I then used set_index
to create a two-column multi-index on our data frame, using both Area
and Year
:
(
df
.loc[lambda df_: df_['ISO 3 code'].notna()]
.loc[lambda df_: df_['Category'] == 'Capacity']
.loc[lambda df_: df_['Subcategory'] == 'Fuel']
.loc[lambda df_: df_['Year'].isin([2014, 2023])]
.assign(Year = lambda df_: df_['Year'].astype(str))
.set_index(['Area', 'Year'])
)
With that in place, I then made one additional selection with loc
and lambda
, keeping only those rows having to do with wind power. I used the two-argument version of loc
to retrieve the Value
column at the same time:
(
df
.loc[lambda df_: df_['ISO 3 code'].notna()]
.loc[lambda df_: df_['Category'] == 'Capacity']
.loc[lambda df_: df_['Subcategory'] == 'Fuel']
.loc[lambda df_: df_['Year'].isin([2014, 2023])]
.assign(Year = lambda df_: df_['Year'].astype(str))
.set_index(['Area', 'Year'])
.loc[lambda df_: df_['Variable'] == 'Wind', 'Value']
)
At this point, I had a series (with values) and a two-level multi-index. I moved the Year
part of the multi-index into to the data frame's columns using unstack
, producing a data frame in which the rows are identified by country names and the columns represent values for each country in either 2014 or 2023.
(
df
.loc[lambda df_: df_['ISO 3 code'].notna()]
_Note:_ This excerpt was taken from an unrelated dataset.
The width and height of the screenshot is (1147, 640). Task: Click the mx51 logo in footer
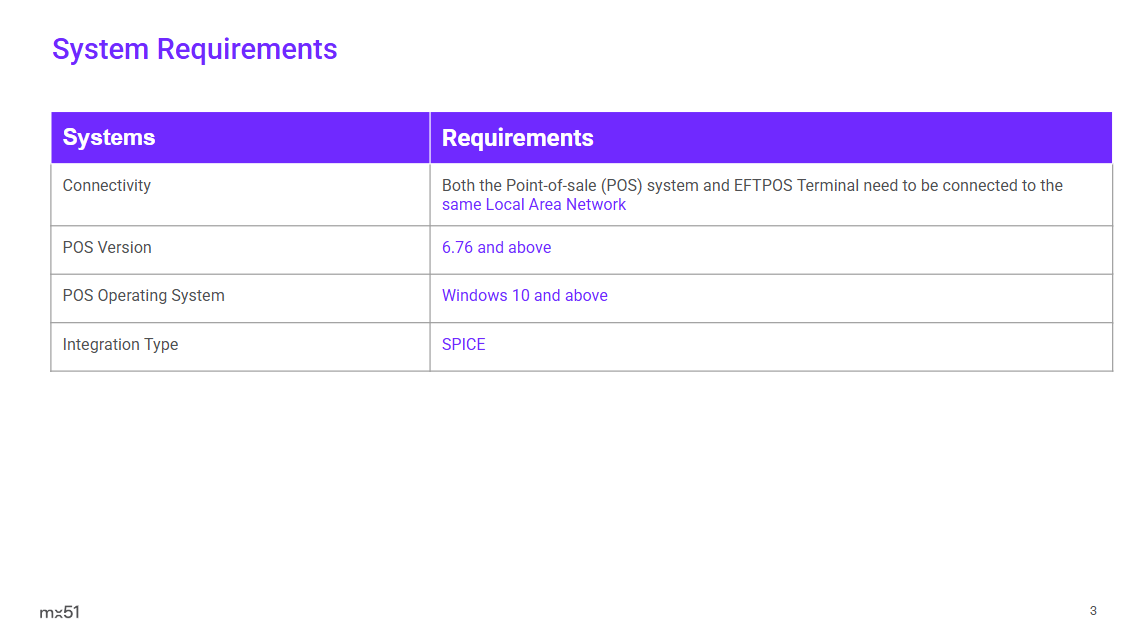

.loc[lambda df_: df_['Category'] == 'Capacity']
.loc[lambda df_: df_['Subcategory'] == 'Fuel']
.loc[lambda df_: df_['Year'].isin([2014, 2023])]
.assign(Year = lambda df_: df_['Year'].astype(str))
.set_index(['Area', 'Year'])
.loc[lambda df_: df_['Variable'] == 'Wind', 'Value']
.unstack('Year')
)
A number of countries either have no wind-generated electricity or there is no data for them. I removed such rows with a combination of fillna(0)
and then loc
and lambda
to keep only those rows for which 2023 data shows some wind capacity:
(
df
.loc[lambda df_: df_['ISO 3 code'].notna()]
.loc[lambda df_: df_['Category'] == 'Capacity']
.loc[lambda df_: df_['Subcategory'] == 'Fuel']
.loc[lambda df_: df_['Year'].isin([2014, 2023])]
.assign(Year = lambda df_: df_['Year'].astype(str))
.set_index(['Area', 'Year'])
.loc[lambda df_: df_['Variable'] == 'Wind', 'Value']
.unstack('Year')
.fillna(0)
.loc[lambda df_: df_['2023'] > 0]
)
Finally, I invoked diff
, a built-in window function that compares records. By passing axis='columns
, I got the difference between years (i.e., how much capacity was added) between 2014 and 2023. I then used []
to retrieve just the 2023
data, and used nlargest
to find the top 10:
(
df
.loc[lambda df_: df_['ISO 3 code'].notna()]
.loc[lambda df_: df_['Category'] == 'Capacity']
.loc[lambda df_: df_['Subcategory'] == 'Fuel']
.loc[lambda df_: df_['Year'].isin([2014, 2023])]
.assign(Year = lambda df_: df_['Year'].astype(str))
.set_index(['Area', 'Year'])
.loc[lambda df_: df_['Variable'] == 'Wind', 'Value']
.unstack('Year')
.fillna(0)
.loc[lambda df_: df_['2023'] > 0]
.diff(axis='columns')
['2023']
.nlargest(10)
)
The result:
Area 2023
China 345.07
United States of America 83.59
Germany 30.879999999999995
Brazil 24.08
India 22.270000000000003
United Kingdom 17.09
France 13.93
Sweden 11.129999999999999
Australia 9.11
Turkey 8.18
In the last decade or so, Germany has added more wind capacity than any other country, save the United States (with nearly three times as much added) and China (with about 10 times as much added).
It would thus seem that Germany not only has a great deal with wind-generated electrical power, but also that much of it is new, from the last decade or so.